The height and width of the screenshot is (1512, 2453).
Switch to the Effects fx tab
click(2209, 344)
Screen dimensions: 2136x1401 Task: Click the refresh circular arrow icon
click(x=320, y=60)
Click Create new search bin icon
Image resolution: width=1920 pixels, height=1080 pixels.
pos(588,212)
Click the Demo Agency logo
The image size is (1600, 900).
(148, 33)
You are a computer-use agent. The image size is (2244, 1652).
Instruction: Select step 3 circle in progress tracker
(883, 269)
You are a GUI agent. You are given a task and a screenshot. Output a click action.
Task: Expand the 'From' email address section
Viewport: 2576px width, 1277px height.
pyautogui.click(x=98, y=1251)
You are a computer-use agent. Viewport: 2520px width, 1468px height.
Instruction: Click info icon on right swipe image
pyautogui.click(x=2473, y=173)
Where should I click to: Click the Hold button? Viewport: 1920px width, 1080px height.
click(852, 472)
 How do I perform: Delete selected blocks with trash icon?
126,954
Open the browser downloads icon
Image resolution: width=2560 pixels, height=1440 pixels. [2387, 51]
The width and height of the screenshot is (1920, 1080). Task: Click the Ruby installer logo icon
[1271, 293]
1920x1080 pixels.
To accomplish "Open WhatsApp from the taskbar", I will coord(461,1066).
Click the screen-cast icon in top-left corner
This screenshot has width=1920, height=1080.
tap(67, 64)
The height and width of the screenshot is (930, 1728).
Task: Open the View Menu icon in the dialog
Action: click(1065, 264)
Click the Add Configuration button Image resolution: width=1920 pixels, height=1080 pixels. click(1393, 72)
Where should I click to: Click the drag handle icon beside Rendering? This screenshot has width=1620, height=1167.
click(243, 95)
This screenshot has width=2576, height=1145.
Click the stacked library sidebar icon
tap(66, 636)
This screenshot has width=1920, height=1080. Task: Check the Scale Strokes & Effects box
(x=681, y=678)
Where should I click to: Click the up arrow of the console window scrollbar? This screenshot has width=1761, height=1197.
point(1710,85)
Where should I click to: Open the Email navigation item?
• • • • • • •
Exercise directions: From beginning to end, the data must be duplicated exactly.

Solved problem:
The height and width of the screenshot is (1512, 2453).
Switch to the Effects fx tab
click(2209, 344)
Screen dimensions: 2136x1401 Task: Click the refresh circular arrow icon
click(x=320, y=60)
Click Create new search bin icon
Image resolution: width=1920 pixels, height=1080 pixels.
pos(588,212)
Click the Demo Agency logo
The image size is (1600, 900).
(148, 33)
You are a computer-use agent. The image size is (2244, 1652).
Instruction: Select step 3 circle in progress tracker
(883, 269)
You are a GUI agent. You are given a task and a screenshot. Output a click action.
Task: Expand the 'From' email address section
Viewport: 2576px width, 1277px height.
pyautogui.click(x=98, y=1251)
You are a computer-use agent. Viewport: 2520px width, 1468px height.
Instruction: Click info icon on right swipe image
pyautogui.click(x=2473, y=173)
Where should I click to: Click the Hold button? Viewport: 1920px width, 1080px height.
click(852, 472)
 How do I perform: Delete selected blocks with trash icon?
126,954
Open the browser downloads icon
Image resolution: width=2560 pixels, height=1440 pixels. [2387, 51]
The width and height of the screenshot is (1920, 1080). Task: Click the Ruby installer logo icon
[1271, 293]
1920x1080 pixels.
To accomplish "Open WhatsApp from the taskbar", I will coord(461,1066).
Click the screen-cast icon in top-left corner
This screenshot has width=1920, height=1080.
tap(67, 64)
The height and width of the screenshot is (930, 1728).
Task: Open the View Menu icon in the dialog
Action: click(1065, 264)
Click the Add Configuration button Image resolution: width=1920 pixels, height=1080 pixels. click(1393, 72)
Where should I click to: Click the drag handle icon beside Rendering? This screenshot has width=1620, height=1167.
click(243, 95)
This screenshot has width=2576, height=1145.
Click the stacked library sidebar icon
tap(66, 636)
This screenshot has width=1920, height=1080. Task: Check the Scale Strokes & Effects box
(x=681, y=678)
Where should I click to: Click the up arrow of the console window scrollbar? This screenshot has width=1761, height=1197.
point(1710,85)
Where should I click to: Open the Email navigation item?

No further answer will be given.